So Latin is language for first and foremost and it comes from Italy. Comes from where I am right now. It’s the language of the ancient Romans, and it’s a really, really interesting language, because most people in the Roman Empire didn’t actually speak Latin.  

The most common language was Greek and it was the lingua franca as we call it the sort of common language of most people. But what it was the official language. It’s the language of law of rhetoric as well, and will, I guess, get on to what rhetoric is all about soon. 

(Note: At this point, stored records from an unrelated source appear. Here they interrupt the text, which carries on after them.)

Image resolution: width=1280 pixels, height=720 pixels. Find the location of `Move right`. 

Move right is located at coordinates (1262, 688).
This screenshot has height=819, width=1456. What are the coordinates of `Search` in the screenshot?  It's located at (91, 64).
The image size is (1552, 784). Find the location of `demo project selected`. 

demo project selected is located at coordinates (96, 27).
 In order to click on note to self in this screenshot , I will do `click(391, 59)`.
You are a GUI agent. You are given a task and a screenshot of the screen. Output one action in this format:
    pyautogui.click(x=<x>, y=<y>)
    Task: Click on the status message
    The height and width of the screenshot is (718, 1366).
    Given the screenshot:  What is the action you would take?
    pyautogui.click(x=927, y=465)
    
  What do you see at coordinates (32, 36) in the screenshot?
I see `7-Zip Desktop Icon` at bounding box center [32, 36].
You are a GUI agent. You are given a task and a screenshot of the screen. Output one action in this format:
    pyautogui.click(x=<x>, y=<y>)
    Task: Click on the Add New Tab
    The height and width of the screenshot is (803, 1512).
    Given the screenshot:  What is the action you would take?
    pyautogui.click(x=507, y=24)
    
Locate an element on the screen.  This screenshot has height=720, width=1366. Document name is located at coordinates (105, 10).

Uhm, it’s the language of the government. In that sort of sense and so it’s a really important language to the ancient Romans, and it’s also the language of literature in ancient Rome. A lot of stuff was written in Greek as well, because the Greeks had a long tradition of writing, and the Romans – they loved Greece.  

They loved ancient Greek philosophy there; loved its art. They loved its literature, its drama. They loved Greek plays and Greek philosophy as well. They loved it. 

Tom Wilkinson 

So how many people speak Latin today? 

Thomas Brock 

Latin was the language of Ancient Rome – Photo by Martina Amaro on

It’s probably numbered in the hundreds, right? It may be in the thousands. 

Tom Wilkinson 

So this is why I wanted to introduce this topic today because we’re not talking about a language like French or a language like, I don’t know, Afrikaans or even a small Indigenous language from Brazil, right? We’re talking about a language which is no longer spoken. 

Well, where do we see Latin right? Where? Where is Latin in? Where do we find it?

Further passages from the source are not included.